Validate IPv4 Address in Java

Validating IPv4 Address in Java

IPv4 addresses are fundamental elements of any TCP/IP networks. They are used to identify each device on the network and must follow certain rules to be considered valid. In Java, it is possible to validate an IPv4 address using regular expressions and some programming logic.

Creating a Regular Expression

Since an IPv4 address consists of four octets (each separated by a period) and each octet can only contain numbers from 0-255, we can create a regular expression (regex) to check for its validity. The regex should check that the string contains four octets, each separated by a period and each containing one to three digits. We can also add a rule to ensure that the first number cannot be zero.

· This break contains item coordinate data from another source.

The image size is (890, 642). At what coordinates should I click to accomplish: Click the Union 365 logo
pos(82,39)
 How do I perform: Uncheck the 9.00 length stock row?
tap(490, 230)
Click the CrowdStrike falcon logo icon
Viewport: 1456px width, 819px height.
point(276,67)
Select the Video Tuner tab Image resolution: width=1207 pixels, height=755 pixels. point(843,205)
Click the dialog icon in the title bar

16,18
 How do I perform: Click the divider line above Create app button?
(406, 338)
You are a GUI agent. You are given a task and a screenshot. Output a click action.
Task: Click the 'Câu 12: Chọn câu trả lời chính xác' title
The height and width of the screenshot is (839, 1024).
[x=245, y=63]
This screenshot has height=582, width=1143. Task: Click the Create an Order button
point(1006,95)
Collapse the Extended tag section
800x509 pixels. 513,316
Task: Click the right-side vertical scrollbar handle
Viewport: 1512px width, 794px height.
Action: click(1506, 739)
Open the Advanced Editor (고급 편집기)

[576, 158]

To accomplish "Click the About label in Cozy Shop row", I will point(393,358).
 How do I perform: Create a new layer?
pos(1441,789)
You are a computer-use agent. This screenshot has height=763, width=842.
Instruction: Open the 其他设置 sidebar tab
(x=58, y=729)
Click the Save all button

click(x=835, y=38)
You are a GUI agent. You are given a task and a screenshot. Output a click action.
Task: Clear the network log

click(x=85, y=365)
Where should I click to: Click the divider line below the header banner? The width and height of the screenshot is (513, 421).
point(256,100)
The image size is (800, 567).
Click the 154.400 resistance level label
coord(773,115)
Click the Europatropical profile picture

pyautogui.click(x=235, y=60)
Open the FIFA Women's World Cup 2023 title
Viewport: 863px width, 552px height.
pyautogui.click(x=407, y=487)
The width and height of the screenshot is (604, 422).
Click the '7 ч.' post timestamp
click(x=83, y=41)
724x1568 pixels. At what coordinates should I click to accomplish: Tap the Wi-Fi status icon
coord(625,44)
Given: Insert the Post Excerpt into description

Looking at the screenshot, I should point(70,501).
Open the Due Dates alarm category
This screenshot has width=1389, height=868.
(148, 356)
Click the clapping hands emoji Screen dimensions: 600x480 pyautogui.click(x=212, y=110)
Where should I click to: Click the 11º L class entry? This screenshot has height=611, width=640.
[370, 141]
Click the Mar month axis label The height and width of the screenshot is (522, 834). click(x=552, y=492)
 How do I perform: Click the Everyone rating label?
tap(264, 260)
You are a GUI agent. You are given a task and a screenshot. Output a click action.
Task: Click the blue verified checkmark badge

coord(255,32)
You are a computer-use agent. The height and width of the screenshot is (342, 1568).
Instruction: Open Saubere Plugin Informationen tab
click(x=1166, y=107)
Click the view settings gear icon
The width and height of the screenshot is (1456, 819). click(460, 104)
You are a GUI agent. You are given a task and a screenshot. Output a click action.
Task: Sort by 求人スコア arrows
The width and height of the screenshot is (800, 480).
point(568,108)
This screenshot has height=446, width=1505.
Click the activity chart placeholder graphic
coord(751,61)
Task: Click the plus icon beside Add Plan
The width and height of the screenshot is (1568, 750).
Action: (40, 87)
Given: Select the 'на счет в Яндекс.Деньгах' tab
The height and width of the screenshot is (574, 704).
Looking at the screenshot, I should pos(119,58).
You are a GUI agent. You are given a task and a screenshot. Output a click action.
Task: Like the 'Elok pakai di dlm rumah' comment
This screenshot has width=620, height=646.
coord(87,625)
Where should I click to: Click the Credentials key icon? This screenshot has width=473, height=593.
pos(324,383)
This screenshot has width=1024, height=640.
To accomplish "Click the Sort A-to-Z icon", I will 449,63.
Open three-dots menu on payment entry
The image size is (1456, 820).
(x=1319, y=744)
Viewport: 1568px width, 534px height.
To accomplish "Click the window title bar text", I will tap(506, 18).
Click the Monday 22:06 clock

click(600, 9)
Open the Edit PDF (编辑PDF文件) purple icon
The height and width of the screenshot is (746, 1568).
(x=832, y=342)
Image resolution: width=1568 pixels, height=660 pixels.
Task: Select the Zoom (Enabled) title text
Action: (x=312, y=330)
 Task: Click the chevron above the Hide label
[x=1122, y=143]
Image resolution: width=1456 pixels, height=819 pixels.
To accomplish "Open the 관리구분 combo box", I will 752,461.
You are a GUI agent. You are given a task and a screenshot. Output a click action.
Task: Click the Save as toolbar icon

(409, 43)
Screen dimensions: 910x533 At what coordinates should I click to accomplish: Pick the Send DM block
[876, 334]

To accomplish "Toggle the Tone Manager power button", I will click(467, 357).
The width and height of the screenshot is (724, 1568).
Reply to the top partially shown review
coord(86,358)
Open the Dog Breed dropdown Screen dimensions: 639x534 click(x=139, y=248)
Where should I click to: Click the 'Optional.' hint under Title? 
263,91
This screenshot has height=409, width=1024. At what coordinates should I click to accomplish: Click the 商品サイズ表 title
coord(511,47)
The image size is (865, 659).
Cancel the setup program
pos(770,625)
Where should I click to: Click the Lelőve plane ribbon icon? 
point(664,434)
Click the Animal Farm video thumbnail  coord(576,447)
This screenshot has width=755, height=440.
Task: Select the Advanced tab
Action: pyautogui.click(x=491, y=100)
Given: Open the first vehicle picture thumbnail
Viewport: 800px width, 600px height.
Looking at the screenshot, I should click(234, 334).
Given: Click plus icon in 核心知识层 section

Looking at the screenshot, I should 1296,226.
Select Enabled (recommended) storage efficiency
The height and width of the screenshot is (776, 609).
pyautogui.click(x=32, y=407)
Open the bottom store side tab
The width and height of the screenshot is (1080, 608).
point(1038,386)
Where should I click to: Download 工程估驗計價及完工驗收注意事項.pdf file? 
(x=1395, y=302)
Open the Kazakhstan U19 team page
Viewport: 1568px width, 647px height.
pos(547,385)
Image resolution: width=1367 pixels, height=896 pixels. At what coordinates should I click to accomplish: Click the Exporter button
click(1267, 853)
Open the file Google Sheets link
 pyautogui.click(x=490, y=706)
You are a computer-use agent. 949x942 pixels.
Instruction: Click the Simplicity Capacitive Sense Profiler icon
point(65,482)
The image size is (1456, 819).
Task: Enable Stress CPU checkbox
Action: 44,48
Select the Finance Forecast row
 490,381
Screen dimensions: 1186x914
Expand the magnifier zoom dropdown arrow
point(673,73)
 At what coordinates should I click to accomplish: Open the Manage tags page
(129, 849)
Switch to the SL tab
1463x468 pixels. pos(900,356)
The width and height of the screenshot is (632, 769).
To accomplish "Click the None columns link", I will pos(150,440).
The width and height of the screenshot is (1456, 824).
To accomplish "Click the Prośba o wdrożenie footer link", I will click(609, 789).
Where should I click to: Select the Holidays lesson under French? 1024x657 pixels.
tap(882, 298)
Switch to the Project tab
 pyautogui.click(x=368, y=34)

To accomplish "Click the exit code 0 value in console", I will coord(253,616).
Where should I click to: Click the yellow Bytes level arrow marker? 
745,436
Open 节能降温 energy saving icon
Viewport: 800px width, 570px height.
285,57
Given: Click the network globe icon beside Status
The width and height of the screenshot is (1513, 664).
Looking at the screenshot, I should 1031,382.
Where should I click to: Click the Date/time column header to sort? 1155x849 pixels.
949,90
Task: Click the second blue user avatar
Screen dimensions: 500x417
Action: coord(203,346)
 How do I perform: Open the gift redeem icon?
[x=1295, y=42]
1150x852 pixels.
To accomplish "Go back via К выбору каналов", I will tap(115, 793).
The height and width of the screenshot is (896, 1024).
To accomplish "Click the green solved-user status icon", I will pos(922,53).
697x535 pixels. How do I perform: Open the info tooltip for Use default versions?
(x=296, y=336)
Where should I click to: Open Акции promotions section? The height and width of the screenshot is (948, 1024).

The following regex will satisfy all the requirements: (25[0-5]|2[0-4][0-9]|[01]?[0-9][0-9]?)(\.(25[0-5]|2[0-4][0-9]|[01]?[0-9][0-9]?)){3}

Validation Logic

Once the regex is created, we can use it in our program to validate an IPv4 address. All we need to do is to compile the regular expression and pass the desired string to the matcher() method. If the matcher() method returns true, the string is a valid IPv4 address; otherwise, it is invalid.

Here is a sample program that demonstrates how this can be done:

import java.util.regex.Matcher;
import java.util.regex.Pattern;

public class IpValidate {

    public static boolean isValid(String ipAddress) {
        String regex = "(25[0-5]|2[0-4][0-9]|[01]?[0-9][0-9]?)(\\.(25[0-5]|2[0-4][0-9]|[01]?[0-9][0-9]?)){3}";
        Pattern pattern = Pattern.compile(regex);
        Matcher matcher = pattern.matcher(ipAddress);
        return matcher.matches();
    }

    public static void main(String[] args) {
        System.out.println(isValid("192.168.1.1"));
        System.out.println(isValid("256.168.1.1"));
    }
}

The output of this program will be:

true
false

This shows that the first string is a valid IPv4 address but the second one is not.